Digne, le fils de la victime qu’elle a eu d’un précédent mariage, un adolescent de 17 ans dans son survêtement bleu, est appelé à la barre pour délivrer un récit qui fait froid dans le dos. « C’est une personne très méchante. Il m’a enlevé ce que j’avais de plus cher : ma mère et mon petit frère », raconte le jeune homme devant la cour d’assises du Bas-Rhin avant de pleurer. Le 13 février 2015, le jeune homme s’est enfui de l’appartement familial de Lingolsheim échappant à une tentative d’étranglement par son beau-père, Mohamed El Amri. Sa mère, Johanna Barth, et son demi-frère, un nourrisson de deux mois, ont été retrouvés morts, poignardés. Deux autres enfants du couple sont retrouvés sain et sauf, une petite fille dans l'appartement, et un garçon de 7 ans qui était à l’école. Aujourd’hui dans le box des accusés, Mohamed El Amri est accusé du double homicide.
Soutenu par sa famille, l’adolescent explique les brimades quotidiennes qu’il subit, les menaces de mort et l’emprise qu’avait Mohamed El Amri sur sa mère. L’émotion est palpable. La famille plaide le caractère manipulateur et violent de l’accusé. « Il faisait la loi, il dictait tout. Elle devait rester enfermée à la maison, s’indigne Stéphanie Di Mecco, sœur de la victime. Mohamed est schizophrène à la carte, quand ça lui chante. Ce 13 février, tu m’as tuée aussi. » La défense, elle, s’arc-boute autour de l’irresponsabilité pénale de l’accusé, atteint d’une schizophrénie. Les experts psychiatriques sont divisés sur cette question : son discernement est-il aboli ou altéré ? Pour l’avocat de Mohamed El Amri, sa place est dans un hôpital psychiatrique et non devant la cour d’assises.

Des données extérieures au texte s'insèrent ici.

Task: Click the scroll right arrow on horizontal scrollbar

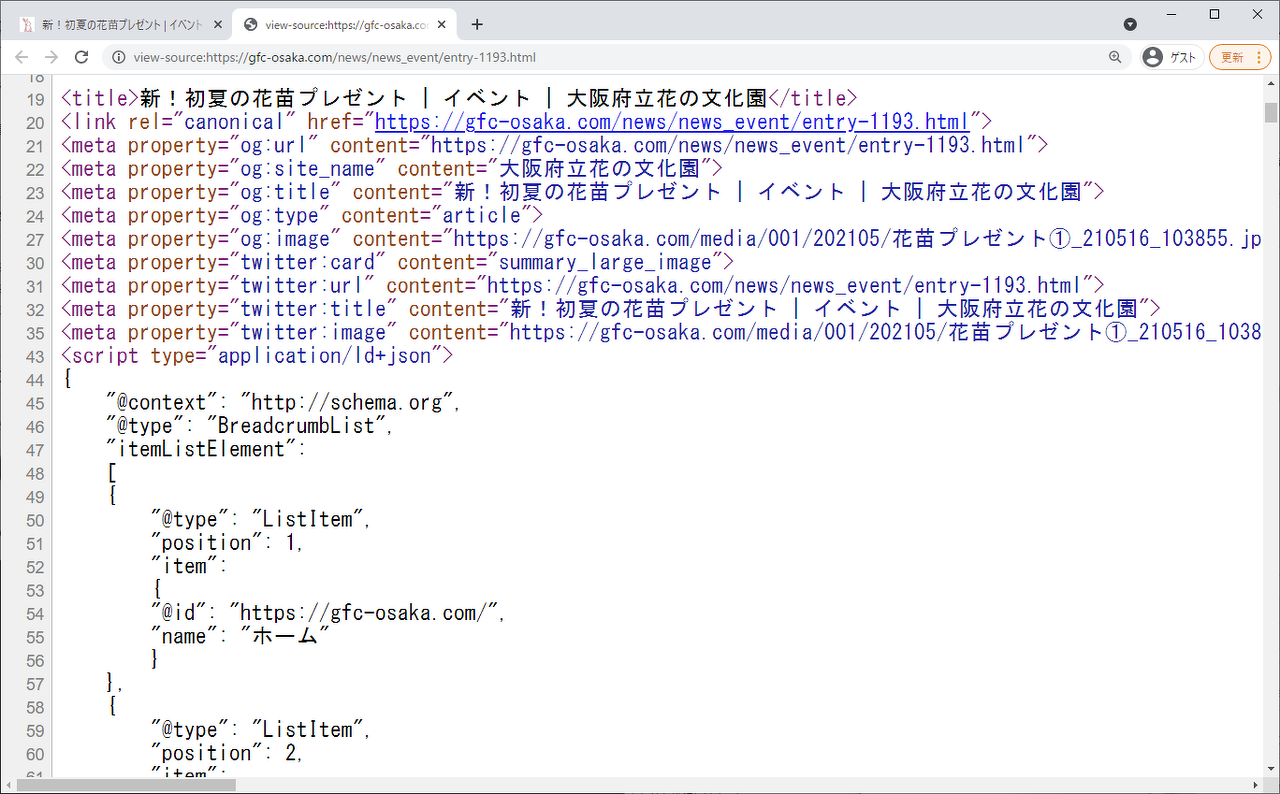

« Je t’aime, moi non plus »
Depuis un séjour en prison, l’individu avait changé. « Il se repliait sur lui-même, il n’était plus joyeux comme avant », constate sa sœur, Hasna. Certes, sa maladie était connue mais la famille de l’accusé pointe l’arrêt des traitements qui le rendait « imprévisible ». « Tant qu’il n’a pas un couteau dans la main, il est majeur. On ne peut rien faire », leur lance le médecin psychiatre.
Depuis 2013, Mohamed El Amri s’est réfugié dans l’islam. Il se définit comme « un descendant de Mahomet ». L'imam de la salle de prière que Mohamed fréquente de temps en temps a reconnu un « comportement excentrique ». Comme cette fois où il montrait une fiole de sang prélevé de sa tête pour « se purifier ». Le premier fils de Johanna et Mohamed, âgé de 7 ans, devait sortir la tête rasée et ne pouvait appeler son père « papa ». Les trois enfants du couple n’étaient pas reconnus par le père, y compris le bébé de deux mois qui a été tué. « Il ne méritait pas d’être papa », signale Allison, sœur de la victime.
Crachats, menaces, tirage de cheveux… Le couple vivait une relation tumultueuse, d’amour-haine dans laquelle était empêtrée Johanna Barth. Son frère, Christopher, remarque : « Johanna vivait pour Mohamed. La seule chose qui l’a séparée de lui, c’est la mort. Elle était envoutée, comme ensorcelée ». Et ce, en dépit de la réputation de dragueur invétéré de Mohamed El Amri. Les nombreux signaux d’alerte et mises en garde de son entourage ne changent rien : la victime ne plie pas bagage. Un témoignage vient éclairer en écho la situation de Johanna Barth, celui d’A*, l’ex-compagne de Mohamed El Amri. Le témoin confie : « Ma relation m’a coupée de mes amis. Il me donnait des coups de poing et multipliait les dérapages verbaux mais il savait quoi faire pour que je reste sous son emprise ».